At the same time, or rather at other moments, as it were under different lighting, science takes on precisely the virtues of art: thus the scientist as free thinker, as rebel against conservative belief systems, as champion of individualism, trusting in the evidence of his senses rather than the ossified wisdom of the past. I raise this point here only in order that the reader should not become confused by the double-image. Both depictions exist simultaneously and without real conflict. We see one, the lighting shifts and we see the other; the mythology is not at all destabilized.

Two important points must be made about this art which stands for all that we long for.

(1) Prior to about three hundred years ago, art had a very different role. There were, on the one hand, elaborate religious and mythological systems that sacrilized and structured the world and imbued it with meaning; on the other, there was painting, sculpture, poetry, music, etc. that spoke and signified within the systems of meaning that religion and mythology generated, that drew its imagery and allusions and often its passion from them, that was frequently devotional and in many cases actually created for ritual purposes. Now, the religious-mythological structures have been wiped away, and art is left to carry the entire burden: to not only depict sacred events but to be itself the sacred event; not only to express the meaning that is understood to lie in the world but to be the very source and form of that meaning. This is a burden it cannot bear.
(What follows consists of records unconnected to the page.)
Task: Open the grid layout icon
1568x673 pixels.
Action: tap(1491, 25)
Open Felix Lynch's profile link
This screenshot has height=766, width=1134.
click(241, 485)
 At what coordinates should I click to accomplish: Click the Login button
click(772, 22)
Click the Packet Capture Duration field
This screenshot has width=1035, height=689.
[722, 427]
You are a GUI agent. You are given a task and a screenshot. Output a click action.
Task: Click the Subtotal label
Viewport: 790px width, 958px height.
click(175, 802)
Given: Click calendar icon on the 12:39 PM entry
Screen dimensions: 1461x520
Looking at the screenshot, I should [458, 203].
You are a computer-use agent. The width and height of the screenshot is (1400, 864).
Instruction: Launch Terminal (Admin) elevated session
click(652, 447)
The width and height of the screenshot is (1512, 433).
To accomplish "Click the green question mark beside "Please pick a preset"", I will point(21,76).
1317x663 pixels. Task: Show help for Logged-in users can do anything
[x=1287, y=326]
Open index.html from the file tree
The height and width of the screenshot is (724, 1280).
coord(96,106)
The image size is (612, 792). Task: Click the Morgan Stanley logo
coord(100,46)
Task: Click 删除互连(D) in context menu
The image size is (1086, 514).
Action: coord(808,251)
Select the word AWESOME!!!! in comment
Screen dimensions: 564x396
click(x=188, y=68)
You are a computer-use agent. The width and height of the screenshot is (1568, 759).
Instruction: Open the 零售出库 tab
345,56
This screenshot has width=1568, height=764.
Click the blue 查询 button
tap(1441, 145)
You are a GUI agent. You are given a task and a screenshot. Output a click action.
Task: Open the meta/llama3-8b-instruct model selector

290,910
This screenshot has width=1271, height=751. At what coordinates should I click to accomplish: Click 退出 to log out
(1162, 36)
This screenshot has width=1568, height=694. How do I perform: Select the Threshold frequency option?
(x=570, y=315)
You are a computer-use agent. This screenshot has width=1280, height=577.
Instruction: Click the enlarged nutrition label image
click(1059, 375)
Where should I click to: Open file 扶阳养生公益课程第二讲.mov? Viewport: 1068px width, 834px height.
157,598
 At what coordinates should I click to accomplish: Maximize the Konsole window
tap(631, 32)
It is entirely consistent with its role as the new source of the sacred that art has played such a central role in disassembling—or rather, flouting, tearing down, making a mockery of—older forms and objects of sacredness and devotion. The new king must, first of all, get rid of the old one.

But it is perhaps in its capacity as engine of desacrilization that we see most clearly art’s allegiance with reductive materialism. Science itself, real science, can do very little to dissolve systems of meaning, morality, sacrality, etc.. (Claims to the contrary are made with stunning confidence by people like Adam Gopnik, but it seems to me these claims are all nonsense—a discussion for another time.) The dissolution of these systems requires something that can act on the cultural level, that will not only soberly suggest that a literal reading of their cosmological foundations is untenable, but will actually flout their mores, make a laughing-stock of their sacred objects, undermine them at what we might call the ground-level of their psychological power.

I am not necessarily advocating a return to any particular religion or in fact to religion in general. I am only describing the way in which art and radical materialism work together.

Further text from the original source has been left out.